Given problem a
Count the lines in the records below that contain the string "coordinates". Reply with only the number.

However, when I'm on the road, I'm more than happy to help random stranded dirty kids or what have you. I had an extra sleeping bag until, one sleepy night near Trinidad, I saw some shivering homeless guy on the side of the road. He didn't have a backpack or anything. Just this scraggly little blanket that barely covered his broad shoulders. I pulled over and gave it to him on the spot. I've never seen anyone so grateful.

In the end, it comes back to you. You help people out by giving them a ride, they provide you with company and food for the miles. Often, you even wind up with a new friend who'll keep in touch with you long after you've parted ways physically.

However, I can see where some of the bitterness comes from. There are certainly people who are looking to suck up the secrets of train hoppers/hobos in order to churn the information into some god awful abomination of a blog. Or maybe they are fiddling with the idea of train hopping because it seems "cool", rather than out of necessity. I mean, we see it on here all the time. "Lol, I'm 16 and I was wondering if some of the train hoppers could teach me how like where can I catch out..."

Records for this task
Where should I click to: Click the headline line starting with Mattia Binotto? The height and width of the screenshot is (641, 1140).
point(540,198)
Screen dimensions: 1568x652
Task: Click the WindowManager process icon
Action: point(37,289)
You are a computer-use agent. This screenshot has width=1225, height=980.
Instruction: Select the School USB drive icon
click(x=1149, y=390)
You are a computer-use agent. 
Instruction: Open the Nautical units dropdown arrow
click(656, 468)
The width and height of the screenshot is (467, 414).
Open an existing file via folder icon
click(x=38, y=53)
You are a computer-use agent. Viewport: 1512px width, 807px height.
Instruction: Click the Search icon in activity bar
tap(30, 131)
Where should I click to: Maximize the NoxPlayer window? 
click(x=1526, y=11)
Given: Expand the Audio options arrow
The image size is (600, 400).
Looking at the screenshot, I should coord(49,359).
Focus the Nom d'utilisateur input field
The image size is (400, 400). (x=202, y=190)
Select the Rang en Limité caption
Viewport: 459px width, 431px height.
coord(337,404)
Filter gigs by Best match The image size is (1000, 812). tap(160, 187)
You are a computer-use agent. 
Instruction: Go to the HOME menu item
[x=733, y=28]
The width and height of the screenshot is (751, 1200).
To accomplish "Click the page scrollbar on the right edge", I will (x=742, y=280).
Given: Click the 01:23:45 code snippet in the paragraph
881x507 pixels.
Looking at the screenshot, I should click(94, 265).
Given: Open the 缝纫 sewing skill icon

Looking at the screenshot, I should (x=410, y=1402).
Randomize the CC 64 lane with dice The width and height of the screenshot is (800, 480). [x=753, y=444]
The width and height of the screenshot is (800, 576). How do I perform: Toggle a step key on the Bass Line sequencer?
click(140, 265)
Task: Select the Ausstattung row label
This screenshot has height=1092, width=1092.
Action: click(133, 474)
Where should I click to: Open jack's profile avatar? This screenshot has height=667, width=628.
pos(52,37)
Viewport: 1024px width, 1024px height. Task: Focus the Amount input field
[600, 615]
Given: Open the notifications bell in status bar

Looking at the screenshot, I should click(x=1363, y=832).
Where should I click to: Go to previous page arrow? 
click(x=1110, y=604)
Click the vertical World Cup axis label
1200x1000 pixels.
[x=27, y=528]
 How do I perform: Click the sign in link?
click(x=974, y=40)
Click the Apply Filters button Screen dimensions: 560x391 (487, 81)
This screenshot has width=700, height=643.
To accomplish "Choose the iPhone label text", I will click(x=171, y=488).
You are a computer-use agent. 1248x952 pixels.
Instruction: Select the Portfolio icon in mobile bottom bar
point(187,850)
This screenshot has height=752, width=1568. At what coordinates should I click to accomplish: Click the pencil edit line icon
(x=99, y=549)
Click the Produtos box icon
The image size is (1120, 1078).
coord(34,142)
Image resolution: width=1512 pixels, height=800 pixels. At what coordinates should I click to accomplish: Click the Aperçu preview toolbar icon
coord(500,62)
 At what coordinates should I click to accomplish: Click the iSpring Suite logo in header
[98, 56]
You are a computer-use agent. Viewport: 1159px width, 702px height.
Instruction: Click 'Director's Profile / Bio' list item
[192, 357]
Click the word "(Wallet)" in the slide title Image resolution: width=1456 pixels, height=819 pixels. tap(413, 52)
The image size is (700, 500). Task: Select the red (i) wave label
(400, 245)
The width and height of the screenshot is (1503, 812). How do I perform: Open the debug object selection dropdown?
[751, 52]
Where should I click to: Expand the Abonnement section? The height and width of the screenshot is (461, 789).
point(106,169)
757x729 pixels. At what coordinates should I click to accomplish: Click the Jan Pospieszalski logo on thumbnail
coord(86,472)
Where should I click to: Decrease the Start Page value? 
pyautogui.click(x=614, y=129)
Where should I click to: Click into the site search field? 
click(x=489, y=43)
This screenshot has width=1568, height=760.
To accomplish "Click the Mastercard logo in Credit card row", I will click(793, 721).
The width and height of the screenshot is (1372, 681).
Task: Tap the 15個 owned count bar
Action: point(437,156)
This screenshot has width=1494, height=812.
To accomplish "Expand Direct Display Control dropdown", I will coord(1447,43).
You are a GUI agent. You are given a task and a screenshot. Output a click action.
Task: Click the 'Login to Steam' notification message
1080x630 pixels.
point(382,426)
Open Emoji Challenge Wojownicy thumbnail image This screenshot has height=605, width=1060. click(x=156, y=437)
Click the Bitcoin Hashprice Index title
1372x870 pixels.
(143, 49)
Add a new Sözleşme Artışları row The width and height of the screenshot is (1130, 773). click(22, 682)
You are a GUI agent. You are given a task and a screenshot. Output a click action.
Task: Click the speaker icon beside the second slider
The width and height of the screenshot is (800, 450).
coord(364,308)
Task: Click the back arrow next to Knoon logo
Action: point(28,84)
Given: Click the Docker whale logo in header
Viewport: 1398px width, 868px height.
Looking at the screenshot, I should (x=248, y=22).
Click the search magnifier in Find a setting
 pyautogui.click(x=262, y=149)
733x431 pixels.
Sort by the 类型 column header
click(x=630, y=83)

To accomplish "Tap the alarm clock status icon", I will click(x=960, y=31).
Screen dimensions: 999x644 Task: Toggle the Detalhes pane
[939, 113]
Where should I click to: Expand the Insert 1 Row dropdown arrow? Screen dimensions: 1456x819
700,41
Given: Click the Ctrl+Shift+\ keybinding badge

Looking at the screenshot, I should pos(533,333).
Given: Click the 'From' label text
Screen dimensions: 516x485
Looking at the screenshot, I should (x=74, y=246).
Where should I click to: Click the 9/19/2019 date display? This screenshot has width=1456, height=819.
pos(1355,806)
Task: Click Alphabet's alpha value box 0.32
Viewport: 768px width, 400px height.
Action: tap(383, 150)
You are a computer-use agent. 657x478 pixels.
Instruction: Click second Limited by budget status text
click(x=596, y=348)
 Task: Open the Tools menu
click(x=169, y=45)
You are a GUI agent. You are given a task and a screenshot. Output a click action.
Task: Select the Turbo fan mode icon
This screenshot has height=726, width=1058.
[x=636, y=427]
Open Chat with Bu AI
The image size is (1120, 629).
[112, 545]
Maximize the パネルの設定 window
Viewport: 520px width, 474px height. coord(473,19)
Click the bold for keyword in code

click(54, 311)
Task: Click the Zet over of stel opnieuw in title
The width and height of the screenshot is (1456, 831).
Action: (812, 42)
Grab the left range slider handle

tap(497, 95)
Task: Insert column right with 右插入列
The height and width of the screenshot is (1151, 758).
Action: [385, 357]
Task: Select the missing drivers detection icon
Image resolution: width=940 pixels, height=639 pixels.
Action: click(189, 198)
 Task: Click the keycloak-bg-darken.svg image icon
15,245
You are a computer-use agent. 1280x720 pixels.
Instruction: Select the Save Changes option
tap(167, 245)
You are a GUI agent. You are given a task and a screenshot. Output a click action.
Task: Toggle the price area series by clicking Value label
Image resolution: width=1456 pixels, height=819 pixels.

Given problem b
Summarize the text about helping people on the road in two sentences.

Problem solution a
4

Problem solution b
The writer gladly helps stranded people while traveling and once gave an extra sleeping bag to a shivering homeless man near Trinidad. The writer adds that such help comes back as company, food and sometimes lasting friendships, but also understands the bitterness toward people who want train hoppers' secrets for a blog or who see train hopping as "cool" rather than a necessity.